In this context, PAHO/WHO held a regional virtual course (for Latin America) entitled Coordination of Mental Health and Psychosocial Support, aimed at adequately and meaningfully incorporating mental health and psychosocial support into emergency preparedness and response plans in the Region of the Americas.
The course emphasized the need to develop technical working groups on mental health and psychosocial support in humanitarian emergencies and disaster situations and to facilitate technical working groups (TWG) on MHPSS at the intersectoral level, in accordance with international principles governing humanitarian action.

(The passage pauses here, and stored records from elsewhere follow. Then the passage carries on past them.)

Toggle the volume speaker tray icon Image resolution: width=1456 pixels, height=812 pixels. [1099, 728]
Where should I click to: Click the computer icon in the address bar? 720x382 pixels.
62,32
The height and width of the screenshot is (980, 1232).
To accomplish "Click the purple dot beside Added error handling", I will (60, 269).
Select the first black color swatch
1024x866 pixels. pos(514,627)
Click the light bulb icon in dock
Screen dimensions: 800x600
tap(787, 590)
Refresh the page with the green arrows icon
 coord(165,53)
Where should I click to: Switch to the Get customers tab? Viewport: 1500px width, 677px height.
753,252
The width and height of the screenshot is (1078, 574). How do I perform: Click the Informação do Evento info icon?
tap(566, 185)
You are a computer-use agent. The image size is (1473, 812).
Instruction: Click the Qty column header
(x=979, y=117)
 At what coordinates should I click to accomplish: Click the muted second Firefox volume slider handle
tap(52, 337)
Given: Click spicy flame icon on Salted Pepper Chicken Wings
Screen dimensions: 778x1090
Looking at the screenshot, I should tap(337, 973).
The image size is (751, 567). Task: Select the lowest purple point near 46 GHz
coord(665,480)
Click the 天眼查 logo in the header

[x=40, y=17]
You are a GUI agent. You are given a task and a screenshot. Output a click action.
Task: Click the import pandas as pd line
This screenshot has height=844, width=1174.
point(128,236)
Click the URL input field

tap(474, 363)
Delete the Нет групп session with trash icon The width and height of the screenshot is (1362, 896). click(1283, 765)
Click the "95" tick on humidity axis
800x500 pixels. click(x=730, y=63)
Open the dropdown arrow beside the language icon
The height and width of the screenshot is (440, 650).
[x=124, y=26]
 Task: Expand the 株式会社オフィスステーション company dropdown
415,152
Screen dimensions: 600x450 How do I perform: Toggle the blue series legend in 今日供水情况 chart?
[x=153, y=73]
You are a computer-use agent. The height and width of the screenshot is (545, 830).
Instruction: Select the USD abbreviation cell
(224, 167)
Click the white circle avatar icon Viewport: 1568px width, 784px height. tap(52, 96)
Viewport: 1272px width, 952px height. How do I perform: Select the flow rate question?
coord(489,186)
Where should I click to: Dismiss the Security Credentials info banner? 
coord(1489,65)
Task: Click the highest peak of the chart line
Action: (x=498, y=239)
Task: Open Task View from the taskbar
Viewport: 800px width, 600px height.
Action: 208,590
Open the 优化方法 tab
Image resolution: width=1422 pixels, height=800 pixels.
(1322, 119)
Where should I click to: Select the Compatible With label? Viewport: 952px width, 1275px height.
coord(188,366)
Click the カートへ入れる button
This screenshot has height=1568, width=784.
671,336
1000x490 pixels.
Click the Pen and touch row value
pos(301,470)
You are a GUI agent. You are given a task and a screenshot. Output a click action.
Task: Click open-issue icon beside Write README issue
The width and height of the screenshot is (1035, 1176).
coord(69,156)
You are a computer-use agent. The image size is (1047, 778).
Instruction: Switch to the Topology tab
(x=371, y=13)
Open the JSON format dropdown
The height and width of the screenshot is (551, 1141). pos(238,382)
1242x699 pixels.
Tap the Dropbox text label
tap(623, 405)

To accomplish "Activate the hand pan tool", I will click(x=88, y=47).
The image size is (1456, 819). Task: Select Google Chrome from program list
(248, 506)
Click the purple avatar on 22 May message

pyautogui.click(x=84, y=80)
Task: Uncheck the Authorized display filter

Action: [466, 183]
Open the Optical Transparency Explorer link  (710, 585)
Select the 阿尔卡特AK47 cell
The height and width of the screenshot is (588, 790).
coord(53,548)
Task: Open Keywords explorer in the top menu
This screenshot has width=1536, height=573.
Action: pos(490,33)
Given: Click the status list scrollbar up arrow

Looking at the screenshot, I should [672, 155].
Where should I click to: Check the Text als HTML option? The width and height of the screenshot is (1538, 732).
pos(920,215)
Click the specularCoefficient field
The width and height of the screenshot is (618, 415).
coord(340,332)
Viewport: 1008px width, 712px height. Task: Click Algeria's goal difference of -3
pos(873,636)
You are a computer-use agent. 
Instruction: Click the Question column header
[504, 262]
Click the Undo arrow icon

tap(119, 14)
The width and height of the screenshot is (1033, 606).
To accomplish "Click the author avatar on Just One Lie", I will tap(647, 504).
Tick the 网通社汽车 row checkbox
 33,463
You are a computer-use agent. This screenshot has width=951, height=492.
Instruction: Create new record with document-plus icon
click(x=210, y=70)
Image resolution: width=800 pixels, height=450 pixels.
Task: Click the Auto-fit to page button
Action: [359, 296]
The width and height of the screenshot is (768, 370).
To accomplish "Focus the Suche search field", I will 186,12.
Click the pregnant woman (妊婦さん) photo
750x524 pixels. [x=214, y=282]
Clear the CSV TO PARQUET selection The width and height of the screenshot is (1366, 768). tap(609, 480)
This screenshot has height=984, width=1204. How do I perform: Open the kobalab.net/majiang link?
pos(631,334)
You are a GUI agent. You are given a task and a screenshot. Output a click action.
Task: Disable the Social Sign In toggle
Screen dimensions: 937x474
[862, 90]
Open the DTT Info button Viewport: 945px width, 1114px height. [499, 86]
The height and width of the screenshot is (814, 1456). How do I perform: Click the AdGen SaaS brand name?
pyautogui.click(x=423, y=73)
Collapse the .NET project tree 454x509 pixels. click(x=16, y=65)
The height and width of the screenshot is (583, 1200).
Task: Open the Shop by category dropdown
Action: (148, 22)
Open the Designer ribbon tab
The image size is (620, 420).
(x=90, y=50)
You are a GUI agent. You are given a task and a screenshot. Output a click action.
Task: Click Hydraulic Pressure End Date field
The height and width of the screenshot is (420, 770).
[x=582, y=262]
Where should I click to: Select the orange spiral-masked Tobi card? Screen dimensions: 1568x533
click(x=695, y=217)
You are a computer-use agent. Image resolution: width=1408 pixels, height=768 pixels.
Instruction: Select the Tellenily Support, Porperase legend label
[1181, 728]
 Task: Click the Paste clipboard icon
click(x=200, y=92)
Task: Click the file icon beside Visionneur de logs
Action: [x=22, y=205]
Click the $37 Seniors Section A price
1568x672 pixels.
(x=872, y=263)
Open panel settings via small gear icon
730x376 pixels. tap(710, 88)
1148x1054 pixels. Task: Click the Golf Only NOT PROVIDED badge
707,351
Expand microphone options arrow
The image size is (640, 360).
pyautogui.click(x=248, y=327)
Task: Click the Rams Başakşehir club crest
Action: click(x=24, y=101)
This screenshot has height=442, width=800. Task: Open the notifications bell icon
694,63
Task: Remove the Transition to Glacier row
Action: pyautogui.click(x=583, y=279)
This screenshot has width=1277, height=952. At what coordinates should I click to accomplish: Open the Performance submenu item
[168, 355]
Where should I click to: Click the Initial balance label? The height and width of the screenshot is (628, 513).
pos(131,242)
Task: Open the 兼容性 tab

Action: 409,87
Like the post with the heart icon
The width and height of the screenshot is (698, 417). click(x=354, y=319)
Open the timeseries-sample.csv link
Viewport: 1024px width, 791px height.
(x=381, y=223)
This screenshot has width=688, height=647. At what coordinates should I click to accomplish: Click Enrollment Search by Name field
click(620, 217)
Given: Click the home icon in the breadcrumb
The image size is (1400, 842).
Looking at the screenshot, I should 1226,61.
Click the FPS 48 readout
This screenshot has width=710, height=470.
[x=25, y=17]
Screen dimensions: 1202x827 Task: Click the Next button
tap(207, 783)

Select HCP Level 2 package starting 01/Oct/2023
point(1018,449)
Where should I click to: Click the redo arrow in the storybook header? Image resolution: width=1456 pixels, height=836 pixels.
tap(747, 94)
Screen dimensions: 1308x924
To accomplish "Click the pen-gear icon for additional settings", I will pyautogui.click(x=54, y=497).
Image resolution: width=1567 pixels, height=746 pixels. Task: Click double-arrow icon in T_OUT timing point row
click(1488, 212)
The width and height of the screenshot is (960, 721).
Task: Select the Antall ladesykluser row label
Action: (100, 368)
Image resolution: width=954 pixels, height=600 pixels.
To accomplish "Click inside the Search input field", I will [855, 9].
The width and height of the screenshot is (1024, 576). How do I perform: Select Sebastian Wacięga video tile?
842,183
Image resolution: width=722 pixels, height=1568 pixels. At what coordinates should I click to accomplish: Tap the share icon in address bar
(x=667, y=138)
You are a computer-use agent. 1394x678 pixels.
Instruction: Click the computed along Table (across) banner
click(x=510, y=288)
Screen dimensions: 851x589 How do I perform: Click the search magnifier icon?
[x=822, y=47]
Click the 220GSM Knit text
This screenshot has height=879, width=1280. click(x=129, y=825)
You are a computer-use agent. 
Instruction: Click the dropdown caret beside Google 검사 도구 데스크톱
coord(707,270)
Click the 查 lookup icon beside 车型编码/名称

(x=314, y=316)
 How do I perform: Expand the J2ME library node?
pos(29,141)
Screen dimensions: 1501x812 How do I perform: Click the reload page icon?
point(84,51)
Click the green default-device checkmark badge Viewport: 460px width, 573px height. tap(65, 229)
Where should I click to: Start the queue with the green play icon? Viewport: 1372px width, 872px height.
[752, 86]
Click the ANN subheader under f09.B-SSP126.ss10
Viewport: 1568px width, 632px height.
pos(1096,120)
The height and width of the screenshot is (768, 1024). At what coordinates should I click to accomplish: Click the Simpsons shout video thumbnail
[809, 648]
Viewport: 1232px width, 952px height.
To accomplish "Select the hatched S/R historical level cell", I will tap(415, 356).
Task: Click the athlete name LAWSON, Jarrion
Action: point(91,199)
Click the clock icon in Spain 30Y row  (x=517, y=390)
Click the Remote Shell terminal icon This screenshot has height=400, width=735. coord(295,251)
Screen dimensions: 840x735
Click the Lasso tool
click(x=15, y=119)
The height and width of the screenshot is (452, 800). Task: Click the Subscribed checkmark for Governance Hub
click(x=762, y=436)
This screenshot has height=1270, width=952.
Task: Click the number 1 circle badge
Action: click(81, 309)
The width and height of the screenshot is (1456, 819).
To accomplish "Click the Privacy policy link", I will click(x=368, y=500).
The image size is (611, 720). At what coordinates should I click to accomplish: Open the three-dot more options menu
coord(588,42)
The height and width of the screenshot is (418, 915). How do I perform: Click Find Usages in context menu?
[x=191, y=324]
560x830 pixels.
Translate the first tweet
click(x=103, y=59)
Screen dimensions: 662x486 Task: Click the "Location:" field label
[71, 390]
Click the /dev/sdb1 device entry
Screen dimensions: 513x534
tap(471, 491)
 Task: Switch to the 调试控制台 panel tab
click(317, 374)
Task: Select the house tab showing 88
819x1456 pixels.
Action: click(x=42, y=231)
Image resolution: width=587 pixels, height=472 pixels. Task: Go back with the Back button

“The course on coordination mechanisms for mental health and psychosocial support contributed to strengthening governance and organizing actions at the national level. Knowledge was shared on the subject of mental health and psychosocial support in emergencies; a work plan was created; and an intersectoral technical group was established as a reference resource on mental health and psychosocial support.” Catarina Dahl, PAHO/WHO Brazil.
The course participants included emergency responders from health institutions and international organizations and humanitarian aid workers from Bolivia, Brazil, Costa Rica, Guatemala, Honduras, Mexico, Nicaragua, Panama, Peru, and Venezuela. The Area of Responsibility within the Global Protection Cluster, UNHCR, IOM, UNAIDS, UNFPA, the International Federation of the Red Cross, and the Psychosocial Health Care Center (CAPS) of Peru collaborated.
Corinne Sciortino, Coordinator of the UNICEF Child Protection Area in Emergencies in Brazil stated that “the course represented the first step toward the creation of an interagency intersectoral task force where the main actors from different areas and organizations were identified and engaged".
In addition, particular attention was paid to how to fight the stigma and discrimination experienced by people with mental illness. Seydi Segura of Costa Rica’s Ministry of Health mentioned that: "This is an area in Costa Rica where significant progress still needs to be made, as stigma and discrimination are attached to use of the mental health service”.
Elis Viviane Hoffmanndel of the Brazilian Ministry of Citizenship stressed that “the course added content to the knowledge acquired in everyday work. Although I have 12 years of experience working in mental health, the course added a great deal of extra information on topics that I had no knowledge of."
PAHO will continue to promote the creation and development of intersectoral coordination mechanisms for mental health and psychosocial well-being in emergency situations and to offer support for the effective creation of technical working groups in collaboration with other organizations.